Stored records
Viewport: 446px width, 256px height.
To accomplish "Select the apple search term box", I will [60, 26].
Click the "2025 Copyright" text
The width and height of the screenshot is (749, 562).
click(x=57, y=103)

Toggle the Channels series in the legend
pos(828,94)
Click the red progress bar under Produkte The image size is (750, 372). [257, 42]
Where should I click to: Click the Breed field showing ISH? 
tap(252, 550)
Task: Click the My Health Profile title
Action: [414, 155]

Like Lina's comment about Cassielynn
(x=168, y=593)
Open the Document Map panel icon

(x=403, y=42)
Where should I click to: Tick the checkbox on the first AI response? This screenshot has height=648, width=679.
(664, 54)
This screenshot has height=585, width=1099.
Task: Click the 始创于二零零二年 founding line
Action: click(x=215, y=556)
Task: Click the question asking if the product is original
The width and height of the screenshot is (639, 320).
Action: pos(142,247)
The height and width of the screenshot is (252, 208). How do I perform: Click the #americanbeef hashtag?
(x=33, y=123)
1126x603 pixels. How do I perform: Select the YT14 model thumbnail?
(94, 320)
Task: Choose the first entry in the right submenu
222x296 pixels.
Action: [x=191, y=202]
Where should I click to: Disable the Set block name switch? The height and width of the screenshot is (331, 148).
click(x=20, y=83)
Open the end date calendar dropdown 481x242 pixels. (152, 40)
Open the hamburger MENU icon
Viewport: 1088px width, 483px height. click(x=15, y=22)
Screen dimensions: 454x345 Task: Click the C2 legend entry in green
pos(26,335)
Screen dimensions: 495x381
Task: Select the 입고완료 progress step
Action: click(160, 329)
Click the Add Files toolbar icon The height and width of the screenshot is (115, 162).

- _WORK REQUIRED_
Each of the records should be written out again, exactly as it reads.

- _RESPONSE BOX_
Viewport: 446px width, 256px height.
To accomplish "Select the apple search term box", I will [60, 26].
Click the "2025 Copyright" text
The width and height of the screenshot is (749, 562).
click(x=57, y=103)

Toggle the Channels series in the legend
pos(828,94)
Click the red progress bar under Produkte The image size is (750, 372). [257, 42]
Where should I click to: Click the Breed field showing ISH? 
tap(252, 550)
Task: Click the My Health Profile title
Action: [414, 155]

Like Lina's comment about Cassielynn
(x=168, y=593)
Open the Document Map panel icon

(x=403, y=42)
Where should I click to: Tick the checkbox on the first AI response? This screenshot has height=648, width=679.
(664, 54)
This screenshot has height=585, width=1099.
Task: Click the 始创于二零零二年 founding line
Action: click(x=215, y=556)
Task: Click the question asking if the product is original
The width and height of the screenshot is (639, 320).
Action: pos(142,247)
The height and width of the screenshot is (252, 208). How do I perform: Click the #americanbeef hashtag?
(x=33, y=123)
1126x603 pixels. How do I perform: Select the YT14 model thumbnail?
(94, 320)
Task: Choose the first entry in the right submenu
222x296 pixels.
Action: [x=191, y=202]
Where should I click to: Disable the Set block name switch? The height and width of the screenshot is (331, 148).
click(x=20, y=83)
Open the end date calendar dropdown 481x242 pixels. (152, 40)
Open the hamburger MENU icon
Viewport: 1088px width, 483px height. click(x=15, y=22)
Screen dimensions: 454x345 Task: Click the C2 legend entry in green
pos(26,335)
Screen dimensions: 495x381
Task: Select the 입고완료 progress step
Action: click(160, 329)
Click the Add Files toolbar icon The height and width of the screenshot is (115, 162).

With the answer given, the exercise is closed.